Hammersmith & Fulham cemented its place as one of the leading design destinations in the country during the recent London Design Festival (15-23 September).
The newly formed West Kensington Design District proved to be a real hit with visitors throughout the week-long celebration, which ended on Sunday.
The design district consisted of 100% Design, the UK’s longest standing annual design event, at Olympia London, rare guided tours at the V&A Museum’s Blythe House and a show from Polish design house Zieta at the Arthill Gallery in North End Road.
And there were even more events over in the south of the borough at Europe’s largest interior design destination, the Design Centre, in Chelsea Harbour, as well as the borough’s first ever biotech festival from Open Cell at the Old Laundry Yard in Shepherds Bush.
“The London Design Festival showcased the success of our arts strategy to bring more cultural events to the borough,” said Cllr Andrew Jones, H&F Cabinet Member for the Economy and the Arts.
“And the new West Kensington Design District has moved us one step closer to becoming one of the leading arts destinations in the country as we aim to give more residents from a wider range of backgrounds the opportunity to experience and participate cultural activities.”
The 24th edition of the annual design event, which attracted more than 27,000 visitors including architects, designers and interior specialists, took place at Olympia London in Hammersmith Road over four days.
It included talks from some of the world’s biggest names in design such as Thomas Heatherwick, whose works included the Rolling Bridge, the new Routemaster bus and the 2012 London Olympic cauldron.
There was even the chance to see Tesla’s latest invention, Powerwall, to help accelerate the world’s transition to sustainable energy.
The device integrates with solar to store excess energy generated during the day making it available only when you need it.
Outside of the exhibition centre, emerging talent Lou Corio Randall displayed his first commission at the London Design Festival.
His Tube Line street furniture is a mix of bench and bicycle rack which are formed from a single continuous curved line of steel tube which appears to exit the ground, twist into the shape of the object and re-enter the ground.
The pieces were coloured according to the local underground lines associated with Olympia station and outside Shepherds Bush station, where Lou also exhibited his work.
“It has been a great festival,” said Lou. “It was fantastic to have my work outside such a historic building like Olympia.
“People’s response to my street furniture has been really encouraging.

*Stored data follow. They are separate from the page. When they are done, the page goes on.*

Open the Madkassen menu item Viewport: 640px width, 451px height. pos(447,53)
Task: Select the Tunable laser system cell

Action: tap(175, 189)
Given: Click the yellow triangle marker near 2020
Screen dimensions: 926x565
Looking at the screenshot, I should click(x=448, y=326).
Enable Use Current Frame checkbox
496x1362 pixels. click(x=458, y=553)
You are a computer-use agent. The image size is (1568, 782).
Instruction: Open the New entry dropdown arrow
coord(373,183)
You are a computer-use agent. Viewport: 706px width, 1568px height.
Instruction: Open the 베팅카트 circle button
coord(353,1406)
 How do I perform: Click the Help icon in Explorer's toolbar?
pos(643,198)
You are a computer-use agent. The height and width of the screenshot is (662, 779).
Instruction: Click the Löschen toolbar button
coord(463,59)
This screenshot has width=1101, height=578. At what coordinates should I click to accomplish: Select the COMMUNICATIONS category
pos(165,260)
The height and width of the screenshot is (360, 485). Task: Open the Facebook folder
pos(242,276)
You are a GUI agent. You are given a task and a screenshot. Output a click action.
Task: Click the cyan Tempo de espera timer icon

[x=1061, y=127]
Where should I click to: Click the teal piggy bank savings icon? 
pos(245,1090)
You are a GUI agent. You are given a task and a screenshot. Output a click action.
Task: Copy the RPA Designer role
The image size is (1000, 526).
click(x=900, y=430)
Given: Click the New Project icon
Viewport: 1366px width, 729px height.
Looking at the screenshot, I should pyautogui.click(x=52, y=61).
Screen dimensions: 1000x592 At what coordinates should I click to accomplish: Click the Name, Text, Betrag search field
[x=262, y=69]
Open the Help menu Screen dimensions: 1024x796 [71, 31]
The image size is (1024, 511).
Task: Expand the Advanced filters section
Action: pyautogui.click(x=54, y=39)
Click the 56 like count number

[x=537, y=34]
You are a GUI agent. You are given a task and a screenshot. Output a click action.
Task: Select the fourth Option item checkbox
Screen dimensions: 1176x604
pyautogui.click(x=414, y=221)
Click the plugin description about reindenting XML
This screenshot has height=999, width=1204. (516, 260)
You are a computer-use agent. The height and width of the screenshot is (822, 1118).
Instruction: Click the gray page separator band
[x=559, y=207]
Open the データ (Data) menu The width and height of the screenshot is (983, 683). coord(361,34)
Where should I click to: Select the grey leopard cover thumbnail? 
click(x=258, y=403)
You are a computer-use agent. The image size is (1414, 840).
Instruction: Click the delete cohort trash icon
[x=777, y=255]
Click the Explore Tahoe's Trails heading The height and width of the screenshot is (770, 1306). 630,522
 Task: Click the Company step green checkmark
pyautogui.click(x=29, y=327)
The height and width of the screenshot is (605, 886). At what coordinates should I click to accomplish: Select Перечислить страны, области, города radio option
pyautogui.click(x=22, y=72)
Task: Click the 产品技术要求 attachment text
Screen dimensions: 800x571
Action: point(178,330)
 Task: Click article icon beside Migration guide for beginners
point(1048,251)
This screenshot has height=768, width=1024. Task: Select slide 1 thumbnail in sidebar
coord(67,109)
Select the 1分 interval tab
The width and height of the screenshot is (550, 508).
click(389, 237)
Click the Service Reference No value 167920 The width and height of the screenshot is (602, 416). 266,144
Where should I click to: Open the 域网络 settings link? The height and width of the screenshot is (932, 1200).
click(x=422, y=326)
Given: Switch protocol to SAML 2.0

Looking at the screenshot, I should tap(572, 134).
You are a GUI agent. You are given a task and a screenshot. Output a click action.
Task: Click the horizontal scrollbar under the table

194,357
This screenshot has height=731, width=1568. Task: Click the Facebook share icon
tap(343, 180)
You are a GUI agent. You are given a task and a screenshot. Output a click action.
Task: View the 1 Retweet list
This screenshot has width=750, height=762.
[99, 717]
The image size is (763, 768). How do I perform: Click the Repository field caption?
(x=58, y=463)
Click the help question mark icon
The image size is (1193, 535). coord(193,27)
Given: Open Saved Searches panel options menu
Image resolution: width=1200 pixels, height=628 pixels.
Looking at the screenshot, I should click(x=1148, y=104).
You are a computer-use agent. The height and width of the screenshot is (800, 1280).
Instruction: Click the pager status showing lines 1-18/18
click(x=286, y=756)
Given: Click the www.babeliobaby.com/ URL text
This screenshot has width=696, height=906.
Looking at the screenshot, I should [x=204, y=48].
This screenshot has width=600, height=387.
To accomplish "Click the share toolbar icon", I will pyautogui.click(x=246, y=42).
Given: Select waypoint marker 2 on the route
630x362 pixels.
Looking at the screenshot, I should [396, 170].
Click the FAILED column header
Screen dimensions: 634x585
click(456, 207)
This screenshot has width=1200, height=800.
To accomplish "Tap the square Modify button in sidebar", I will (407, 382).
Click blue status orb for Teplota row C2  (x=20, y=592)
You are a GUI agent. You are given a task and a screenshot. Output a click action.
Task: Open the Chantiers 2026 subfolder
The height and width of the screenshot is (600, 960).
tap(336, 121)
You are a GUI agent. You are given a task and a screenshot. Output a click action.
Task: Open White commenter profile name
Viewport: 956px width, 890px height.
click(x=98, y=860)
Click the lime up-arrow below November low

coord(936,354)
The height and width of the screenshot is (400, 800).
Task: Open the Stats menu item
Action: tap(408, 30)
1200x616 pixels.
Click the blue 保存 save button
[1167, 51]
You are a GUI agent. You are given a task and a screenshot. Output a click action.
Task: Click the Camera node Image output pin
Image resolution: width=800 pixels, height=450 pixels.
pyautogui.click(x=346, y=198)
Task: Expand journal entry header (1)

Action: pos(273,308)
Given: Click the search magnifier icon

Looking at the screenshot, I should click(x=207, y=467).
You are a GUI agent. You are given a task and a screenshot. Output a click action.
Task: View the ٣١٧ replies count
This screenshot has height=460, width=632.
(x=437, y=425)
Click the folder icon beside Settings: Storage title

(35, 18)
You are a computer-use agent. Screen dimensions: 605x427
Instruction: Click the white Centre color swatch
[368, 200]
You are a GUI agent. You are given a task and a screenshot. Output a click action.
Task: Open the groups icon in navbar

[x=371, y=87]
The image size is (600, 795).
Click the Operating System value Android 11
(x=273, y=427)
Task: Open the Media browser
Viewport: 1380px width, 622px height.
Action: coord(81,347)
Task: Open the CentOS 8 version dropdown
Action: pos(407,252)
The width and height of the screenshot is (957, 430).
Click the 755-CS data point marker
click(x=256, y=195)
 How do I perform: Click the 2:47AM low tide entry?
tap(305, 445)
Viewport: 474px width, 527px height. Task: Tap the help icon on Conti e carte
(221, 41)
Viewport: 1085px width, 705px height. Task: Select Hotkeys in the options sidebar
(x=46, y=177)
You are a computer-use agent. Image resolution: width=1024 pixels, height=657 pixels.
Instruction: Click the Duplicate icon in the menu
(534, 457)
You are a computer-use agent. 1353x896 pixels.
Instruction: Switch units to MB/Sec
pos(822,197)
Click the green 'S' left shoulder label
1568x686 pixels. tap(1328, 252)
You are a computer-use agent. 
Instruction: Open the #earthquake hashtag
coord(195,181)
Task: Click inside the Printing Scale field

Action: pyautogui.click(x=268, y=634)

They were eager to try it out and were even trying to sit down on it while we were installing it.”
This was the first time Lou had been commissioned to feature in the London Design Festival after only graduating from Kingston University last year.
Residents also had the chance to take rare guided tours around the V&A Museum’s huge collection in Blythe House, based in West Kensington.
Within the former Post Office Savings Bank building in Blythe Road, visitors were shown the museum’s furniture and woodwork collection which consists of more than 14,000 pieces from Britain, Europe and America, dating from the Middle Ages to the present day.
Another tour showcased the V&A’s theatre and performance collection which includes an original storm trooper kit from the Star Wars films and the archives of Oscar-winning actress Vivien Leigh.
The fun did not stop there as visitors were treated to a special event on Thursday (20 September) which explored the legacy of Frankenstein on page, stage and screen alongside special guest Sara Karloff – the daughter of the legendary actor Boris Karloff.
Oskar Zieta founded the company in post-communist Poland and went on to devise the unique technique of inflating welded sheets of metal with compressed air, to create his now renowned Plopp stool and Fidu benches.
The ‘Expansion’ exhibition illustrated the company’s journey to its latest breakthrough technique of thermal colouring that uses high temperature to give objects a unique colour finish.
The Design Centre in Chelsea Harbour held the Focus 18 show which included more than 100 sessions, talks, demonstrations, workshops and discovery tours.
International artist Moritz Waldemeyer was commissioned to create a new installation celebrating light, colour and movement which lit up the 12-metre walkway in the Design Centre using advanced LED technology.
Waldemeyer has previously worked with the likes of U2, Rihanna, Versace and Cirque de Soleil.
The Design Centre is Europe’s largest interior design hub with 120 showrooms and more than 600 international brands.
It has been used to source lighting for prestigious hotel Claridge’s, leathers for the Hilton hotel in Dubai and handmade wallpapers for the Shangri-La in Paris to name but a few.
Other exhibitions at the centre have included ‘Marilyn Monroe: Legacy of a Legend’ which showed never-seen-before personal treasures and original costumes from films like Some Like It Hot.
The success of the London Design Festival events which took place in the borough coincides with the H&F Council’s Art Strategy (pdf) to make the borough one of the country’s leading destinations for the arts.
Its core aims include:
- Destination: Boosting the local economy by developing and promoting a thriving borough for the arts
- Creation: Supporting people to create and produce excellent art of all kinds
- Inclusion: Giving residents from a wide range of backgrounds more opportunity to experience and participate in artistic and cultural activity.